DataSphere

Inspiration

We've all spent hours trying to find datasets from various sources to help us with data science projects, sometimes making the data collection step take a disproportionately longer time than the rest of the project.

What it does

We built a platform that allows users to input a prompt describing their data needs, using a vector-similarity search algorithm to display the most relevant dataset within our database and interact with the data. The user can then "chat" with the data to better understand what it contains.

How we built it

We use a multi-part pipeline to go from a natural language prompt to an agent that allows the user to interact with the dataset. This pipeline begins with using an LLM to convert the natural language query into word features that are representative of the dataset they're interested in. We then utilize Word2Vec to create a vector representation of this dataset and compare this to the representations we have stored. We then present the most similar datasets, allowing the user to preview them and interact with them utilizing an LLM agent. We built the UI in streamlit.

Challenges we ran into

We ran into numerous challenges on various aspects of the pipeline. Our similarity scores initially were quite inaccurate which we eventually realized was due to the specific pretrained Word2Vec model we used. Switching the model to one trained on a broader corpus significantly improved performance.

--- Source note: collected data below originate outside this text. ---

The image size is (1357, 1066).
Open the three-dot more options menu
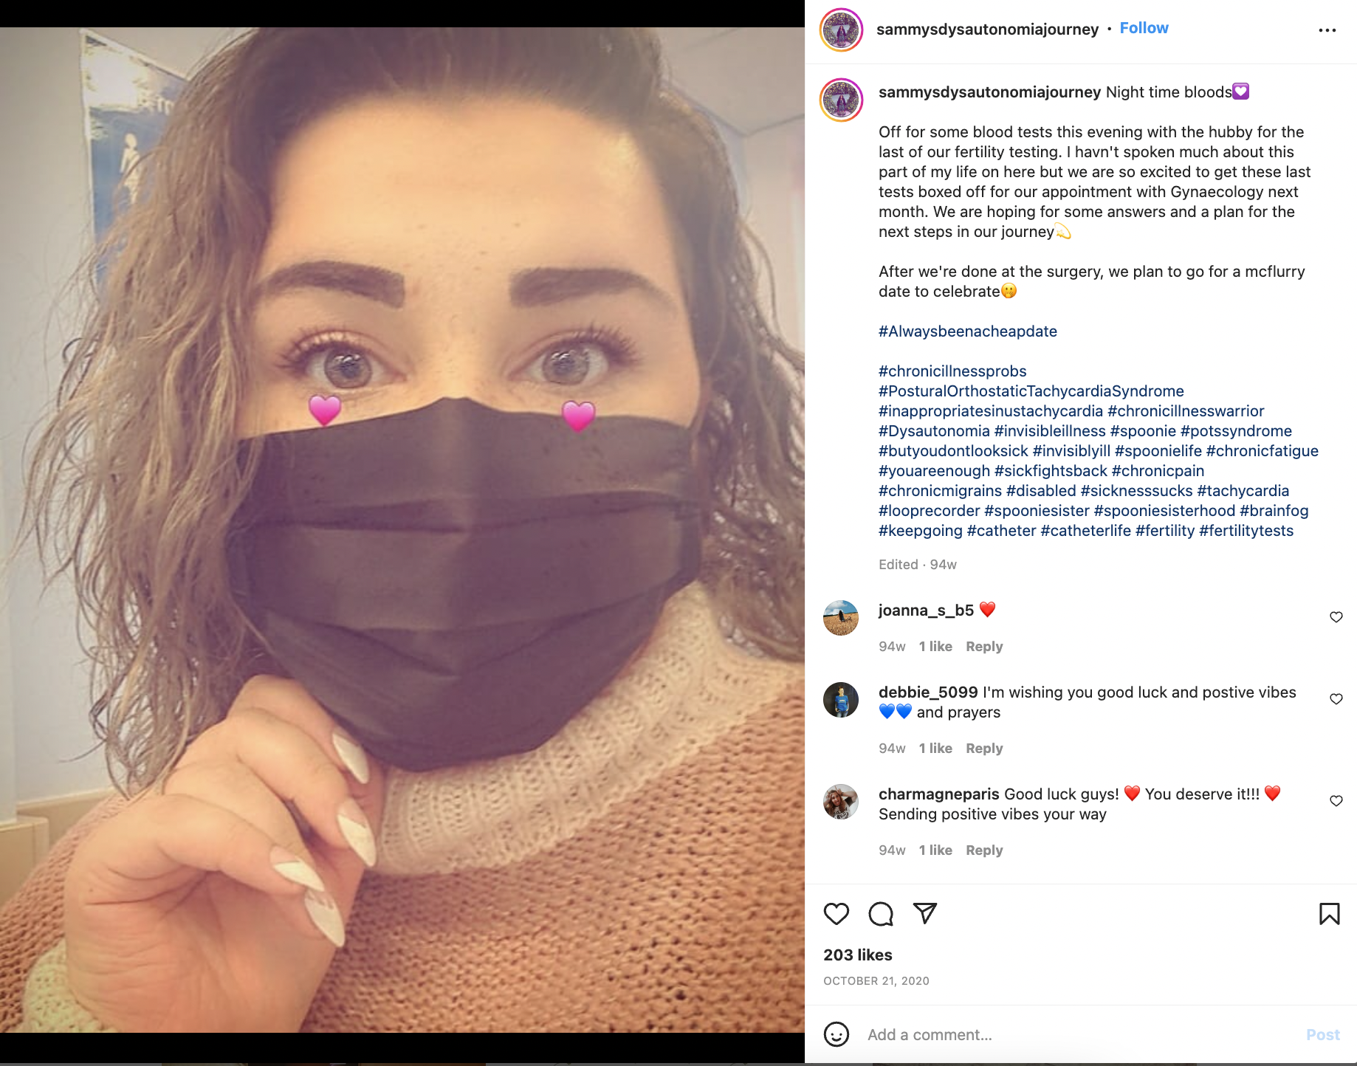click(1327, 30)
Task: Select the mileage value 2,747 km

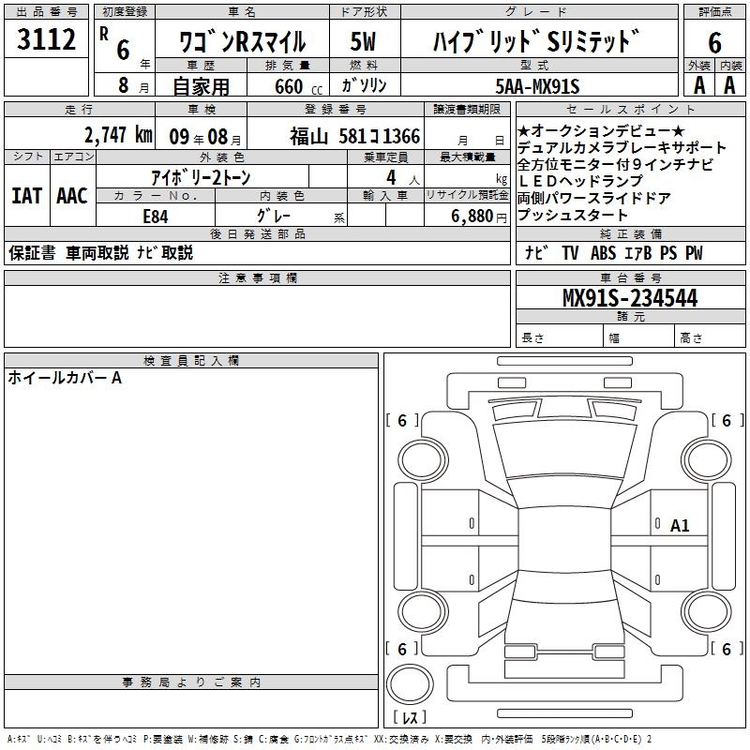Action: (x=118, y=134)
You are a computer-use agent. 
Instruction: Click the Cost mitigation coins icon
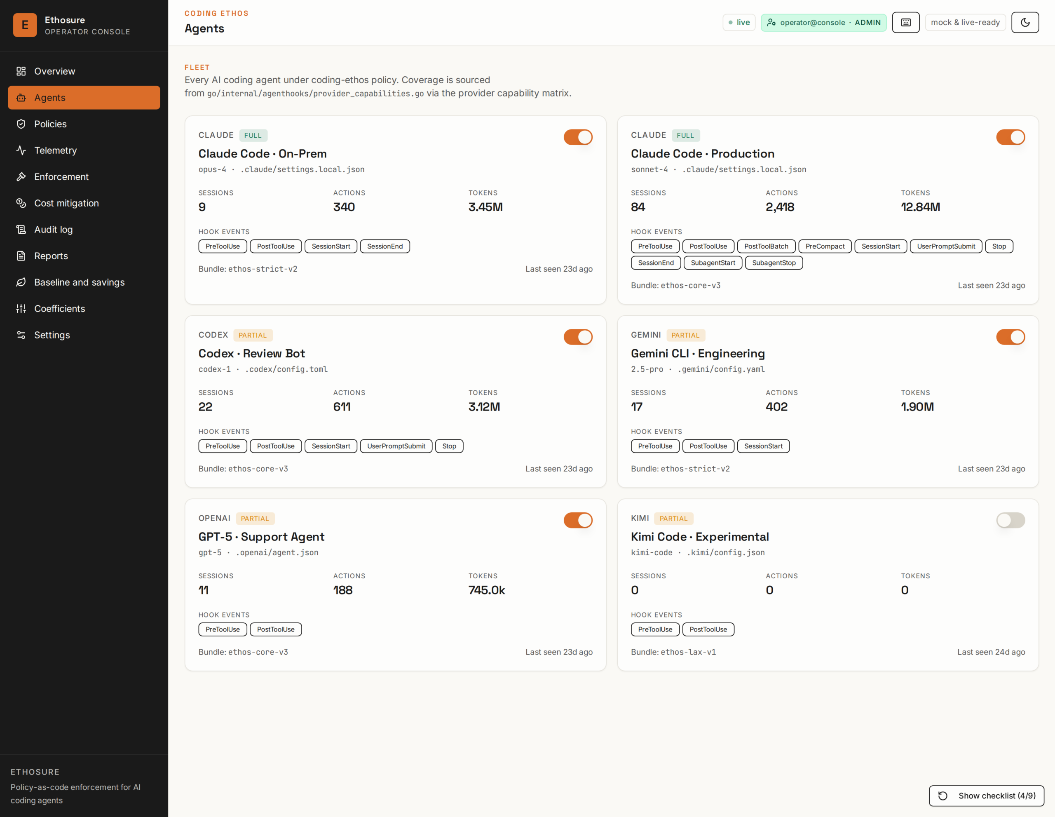point(21,203)
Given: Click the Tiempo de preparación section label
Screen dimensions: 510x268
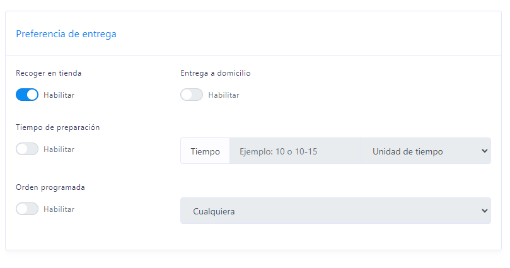Looking at the screenshot, I should [57, 127].
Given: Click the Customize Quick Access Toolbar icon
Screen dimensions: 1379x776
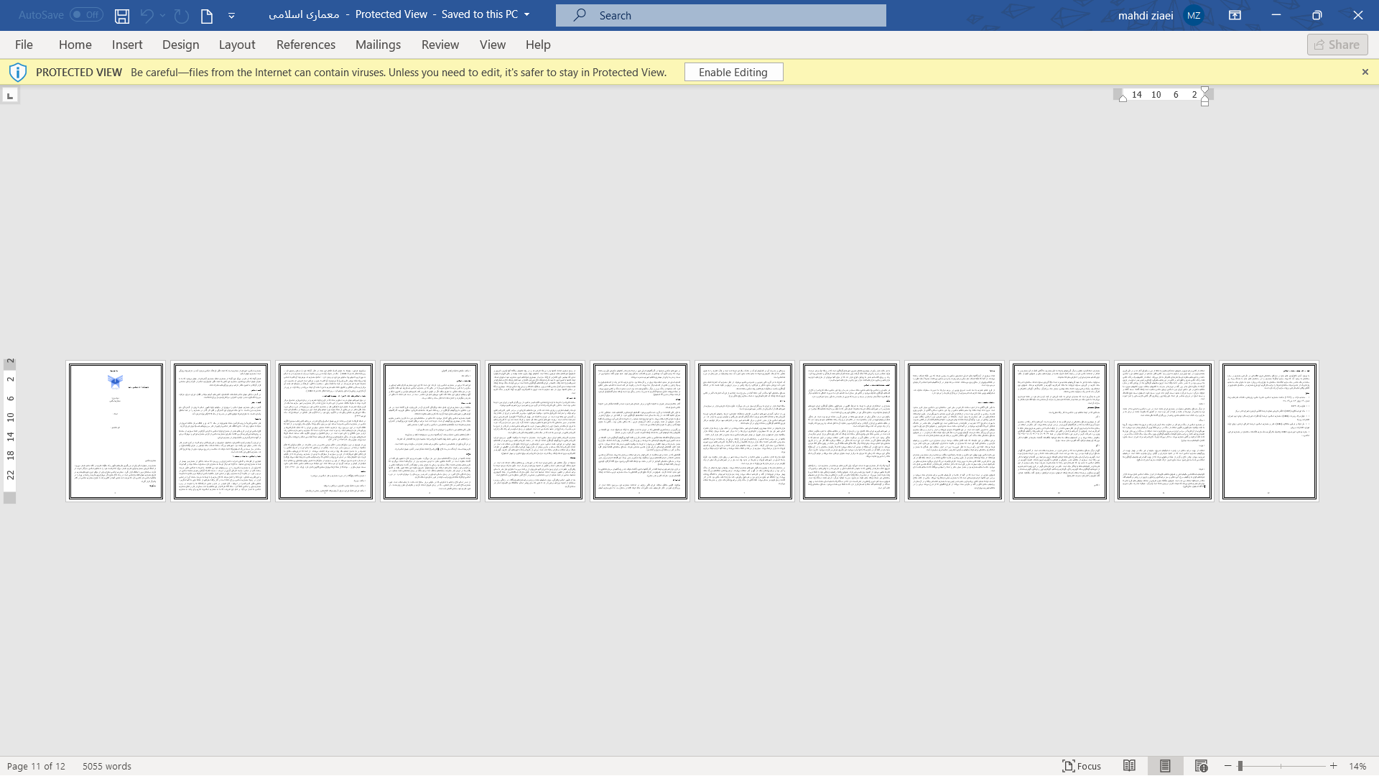Looking at the screenshot, I should [x=231, y=14].
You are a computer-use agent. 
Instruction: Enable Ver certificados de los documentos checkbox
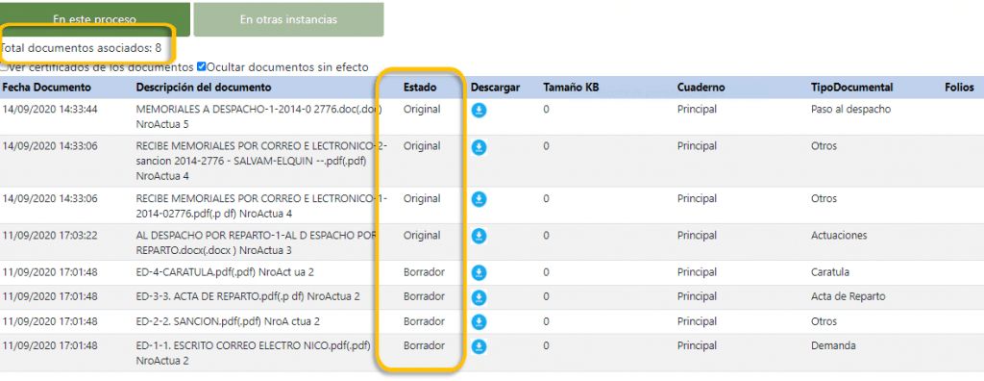(4, 66)
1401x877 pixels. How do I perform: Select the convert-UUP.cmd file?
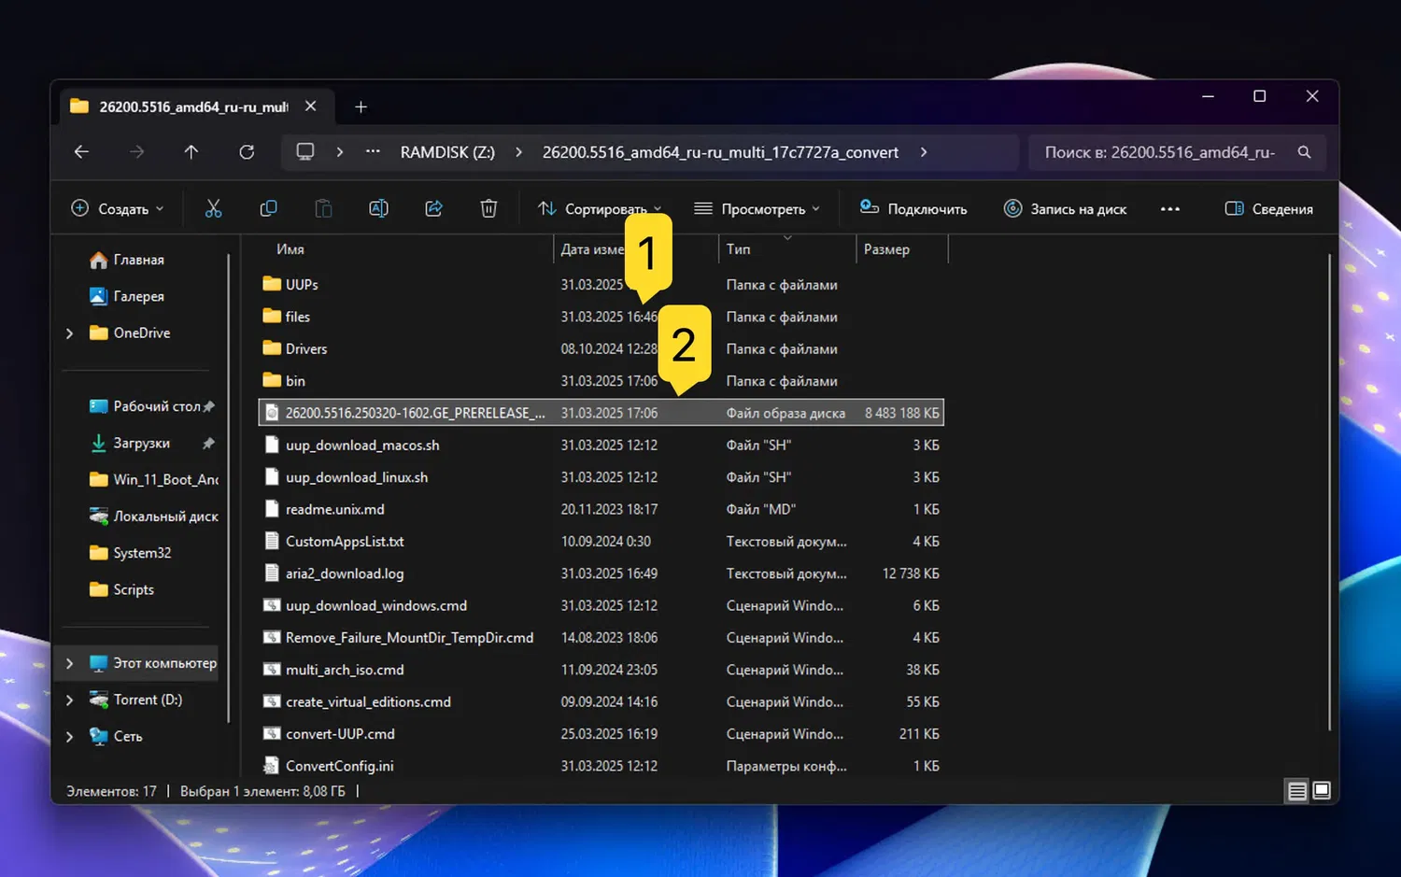(x=340, y=734)
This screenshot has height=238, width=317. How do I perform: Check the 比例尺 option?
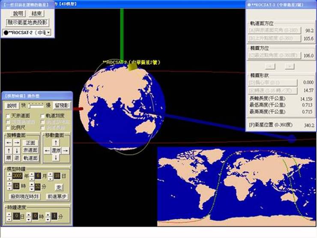click(8, 128)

Additionaly, our initial goal was to incorporate a code writing LLM (such as the CodeLlama family) at the end of the pipeline for more dynamic interactions with the data, allowing the user to actively manipulate the data through natural language. We started with a 70B parameter model but ran into challenges in implementing distributed inference. We were also unable to debug the smaller 7B model in time. Throughout the weekend, we also have to revise our original idea, because we weren't able to do as much market research as we would've liked

Accomplishments that we're proud of

We were able to build an MVP this weekend and come up with a prototype of the entire initial pipeline. We also developed a novel idea with significant room for growth.

What we learned

We learned that the choice of corpus for a pretrained model can make a very significant difference for certain use cases.

What's next for DataSphere

The platform has a lot of potential for growth. In the future, we plan on allowing users to interact with multiple datasets simultaneously. They'd be able to compare, synthesize and train models across datasets that we provide, adding more novel functionality. Fine-tuning the models that allow the user to interact with the data would result in a deeper, more domain-specific conversation. DataSphere can become a platform for finding and interacting with any data. We bring the model and the data.